◆ TEXT TO READ ◆
______

Pastor Ebrahim. Stepping to Diani.

Pastor Ebrahim, my husband, asked me to meet his daughter, Alicia, because he thinks it would be nice for us to bond. I say ‘his daughter’ because I only got married to him 2 years ago. Well, she is my step-daughter. We can have a better step-mother/step-daughter relationship if she’s interested but she decided long ago that I can never be a mother to her. It’s quite bad that she refused to even refer to me as her ‘aunt’; she just calls me by my name – Maureen. She is 19 years by the way.

Thank God I am mostly detached from a lot of things so how we call each other has really never bothered me. The problem is that I have either not done things to earn her respect or she simply thinks I am not worthy of her respect. I know she has her side of the story. However, from the much that I have gathered, One year before her father married me, her mother became unhappy – no sickness, no issues from her family, no problems from work. She slowly lost interest in everything. Especially her marriage – she started hinting that she will divorce her husband. Then during that year, she relocated to the United Kingdom. Clearly she’d been processing her documents and plans way before the family knew of her thoughts to leave the country. The two months prior to her leaving comprised of her donating the things she loved, to her friends and buying new clothes. Subconsciously, she may have wanted to leave everything behind in Mombasa. Everything that made her sad and also everything that she loved; because sometimes it’s the things you loved the most that remind you of the seasons you want to forget. She clearly had left whatever it was that she wanted to leave, a long time ago, emotionally. The physical departure was more of the last phase. As fate would have it, few months into her absence, Pastor E introduced me to the family.

______

◆ SUPPLIED INFORMATION ◆
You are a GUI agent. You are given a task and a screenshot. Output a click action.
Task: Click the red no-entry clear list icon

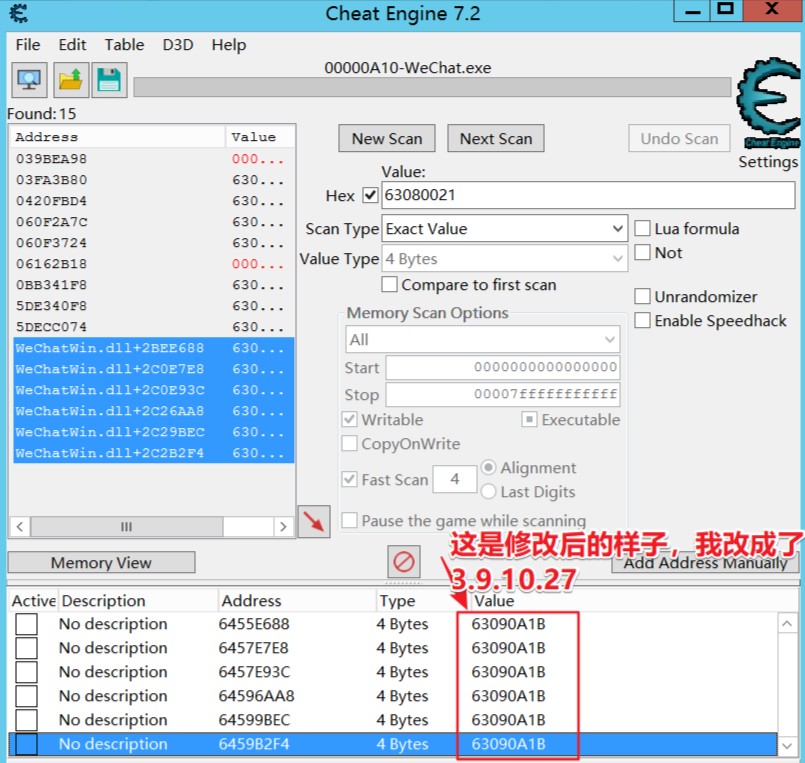click(x=403, y=561)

______

◆ REQUIRED TASKS ◆
(A) In the text about Pastor Ebrahim's daughter, rewrite the part that begins with the words "Pastor Ebrahim. Stepping" and stops after "by the way.", swapping "Maureen" for "Mo".
(B) According to the text about Pastor Ebrahim's daughter, how long ago did the writer marry him?

◆ OUTPUTS IN ORDER ◆
(A)
Pastor Ebrahim. Stepping to Diani.

Pastor Ebrahim, my husband, asked me to meet his daughter, Alicia, because he thinks it would be nice for us to bond. I say ‘his daughter’ because I only got married to him 2 years ago. Well, she is my step-daughter. We can have a better step-mother/step-daughter relationship if she’s interested but she decided long ago that I can never be a mother to her. It’s quite bad that she refused to even refer to me as her ‘aunt’; she just calls me by my name – Mo. She is 19 years by the way.

(B) 2 years ago.